Sim, sim, é tanto possível perder quanto é possível ganhar. O espectro de possibilidades me assusta, e o conceito de liberdade me fascina. Me embebedarei pela manhã e cantarei pela cidade à tarde, me declarando para os prostitutos dos livros e me enamorando das poesias boêmias. Um brinde à sociedade fracassada, perdida e doentia, solitária em suas próprias conexões e redes. Quando a noite chegar, deitarei na relva e olharei as estrelas, e me perguntarei se elas riem para os outros como riem para mim, me perguntarei se o carneiro comeu a flor. E escreverei os bilhetes suicidas dos que ainda não nasceram. Os imprimirei nas estrelas, para os filósofos e astrólogos que hão de vir os estudarem e ignorarem. Beijarei a mãe terra, tão erma e especial, e lembrarei que a ela se chama mãe pois nos acolhe a todos sem exceção, até que acolhe em termos fúnebres porém luxuosos e limpos; basta porém que se passe o tempo, e nos serve aos vermes para liberar espaço dentro de si, dentro de sua alma orgânica e calorenta, e posso sentir o nitrogênio e o carbono se despedindo do cálcio de meus ossos.

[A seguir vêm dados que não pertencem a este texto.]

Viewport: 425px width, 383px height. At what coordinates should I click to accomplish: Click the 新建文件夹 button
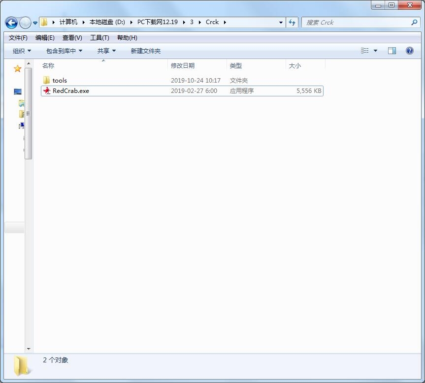(x=146, y=51)
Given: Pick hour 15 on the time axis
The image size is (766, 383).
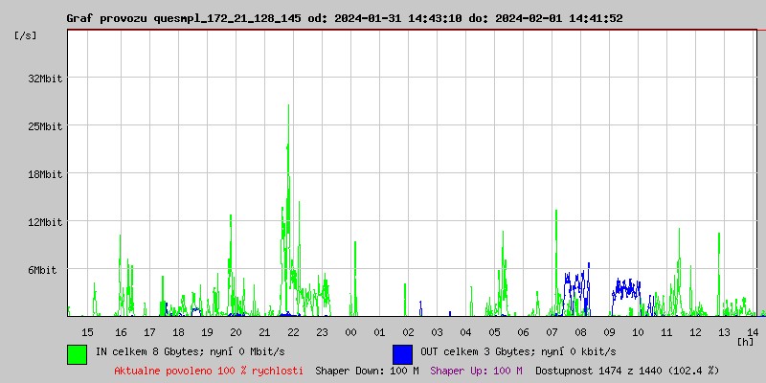Looking at the screenshot, I should point(87,331).
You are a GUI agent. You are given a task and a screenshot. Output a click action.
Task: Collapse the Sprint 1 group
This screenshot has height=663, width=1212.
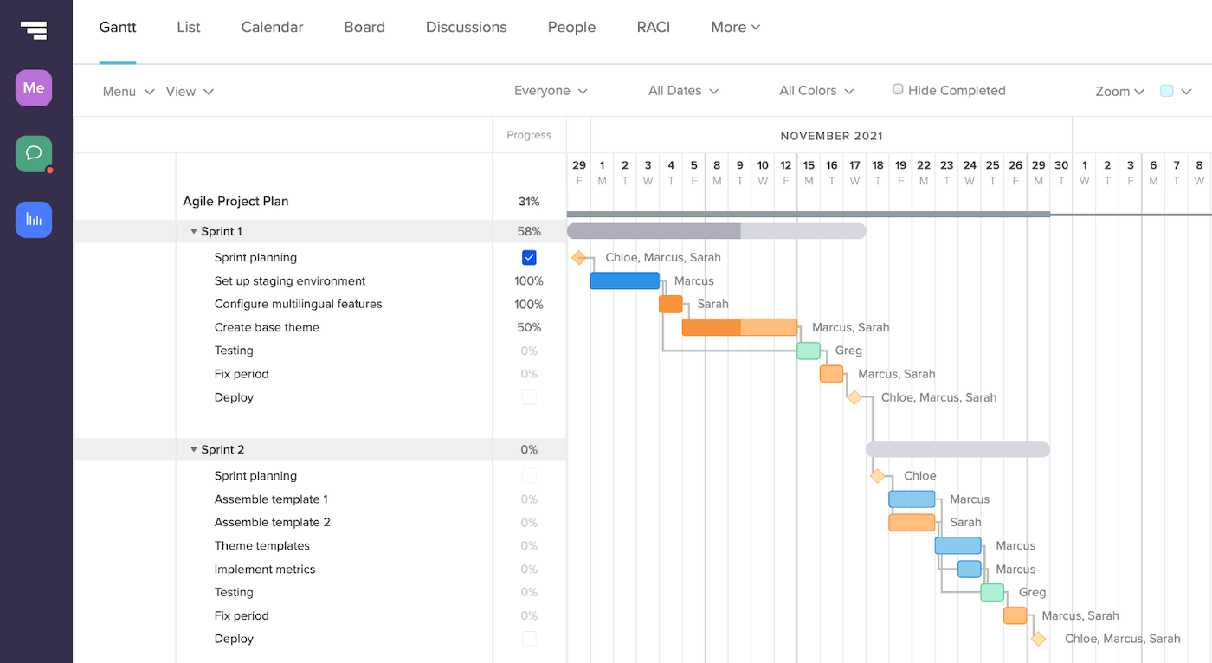pyautogui.click(x=194, y=231)
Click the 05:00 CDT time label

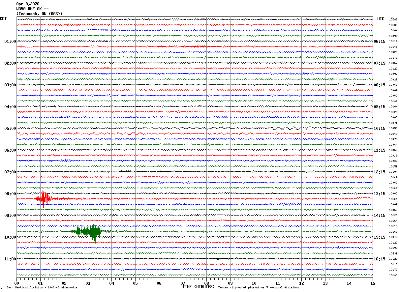coord(10,129)
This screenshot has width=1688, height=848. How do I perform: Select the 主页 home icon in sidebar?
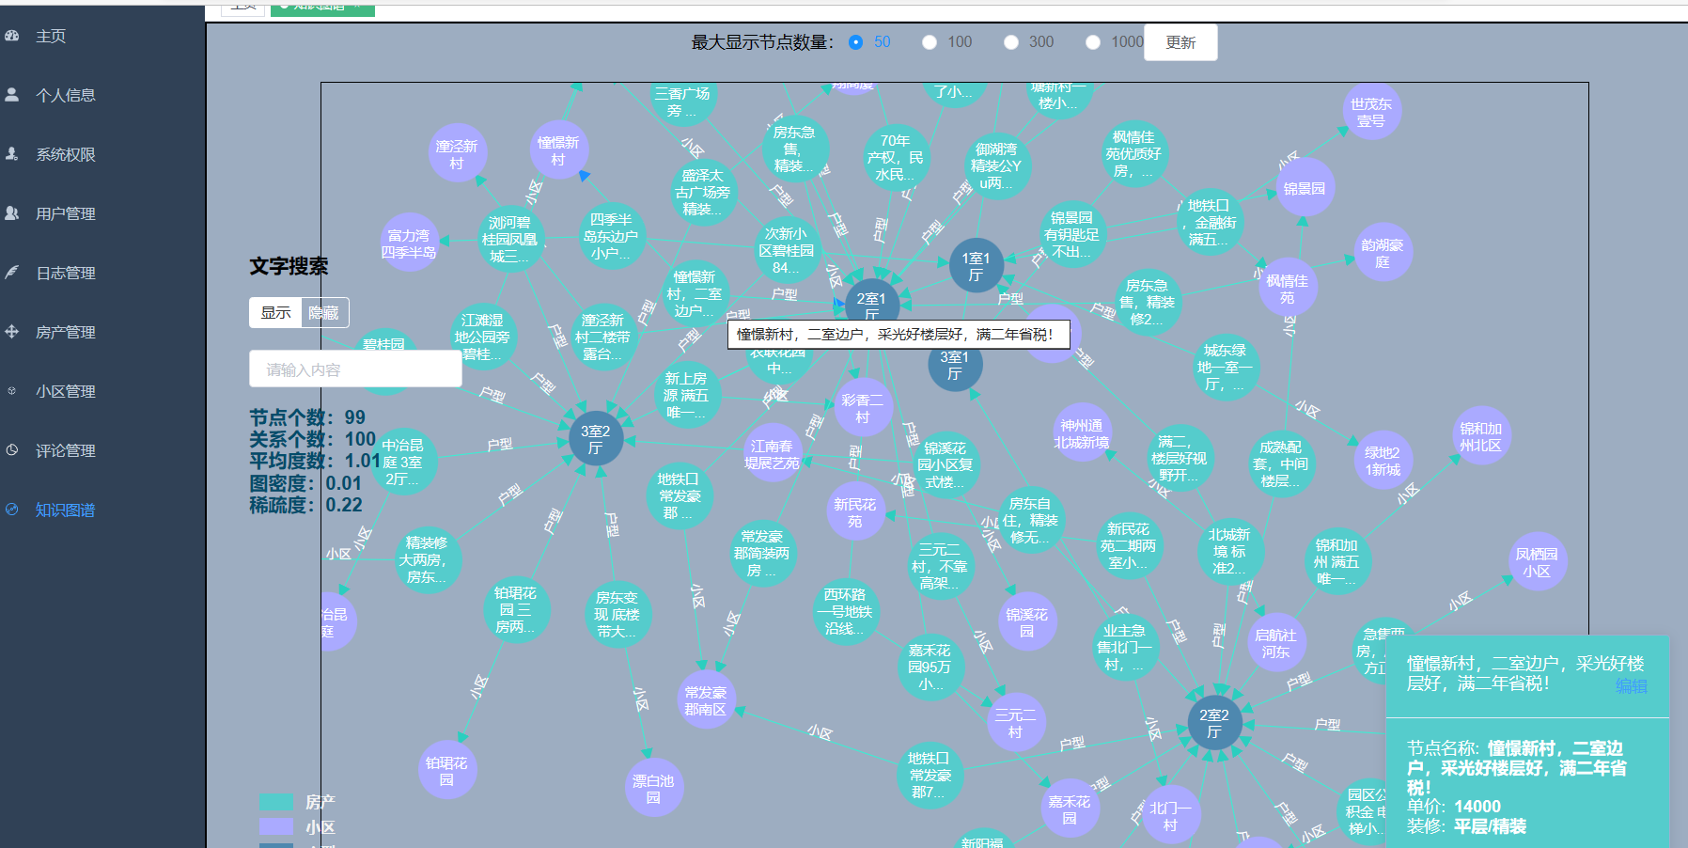[11, 37]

Rezo à todos os deuses que me livrem de todos os infernos, mas nenhum me livrou ainda do inferno que é viver. Desde quando abrimos os olhos para a vida vem a contagem regressiva para os fechar na morte. E medo do fim impresso no subconsciente de cada ser humano nos provoca um pavor ao vazio, e comicamente me sinto confortável nesse limbo de não existência. Mas a sociedade odeia o que não está preenchido, e talvez tenha fé de que preencher mal é melhor que não preencher. O homo sapiens ocupa o seu tempo com os hobbies e trabalhos, ocupa sua alma com a fé e a doutrina e os dogmas, ocupa seu lar com indivíduos e objetos e ocupa o seu mísero coração vazio e superficial com os sentimentos, o ódio sim, mas acima de todos o amor. Amor que encanta, machuca e inspira os poetas desde a invenção da escrita. Talvez a primeira história vivida no mundo seja sobre amar - ou sobre odiar, são inseparáveis visões de uma mesma realidade. Amor que abre as portas e abaixa as defesas, que nos faz hesitar em puxar o gatilho, em brandir a lança. Amor que nos faz ser machucados mais por aqueles que amamos. O pior de tudo? Sabemos disso. No fim, todos sabemos. Por isso sempre hesitamos em apaixonar-se, em demonstrar amor. O sentimento abre a porta da sua subjetividade para a outra pessoa entrar, mas isso nunca impediu que ela usasse o vão livre da porta para atirar coisas em você ou te golpear. Cansados da superficialidade, nos lançamos de braços abertos, mergulhamos fundo dentro do sentir, pois só é possível estar imerso no amor.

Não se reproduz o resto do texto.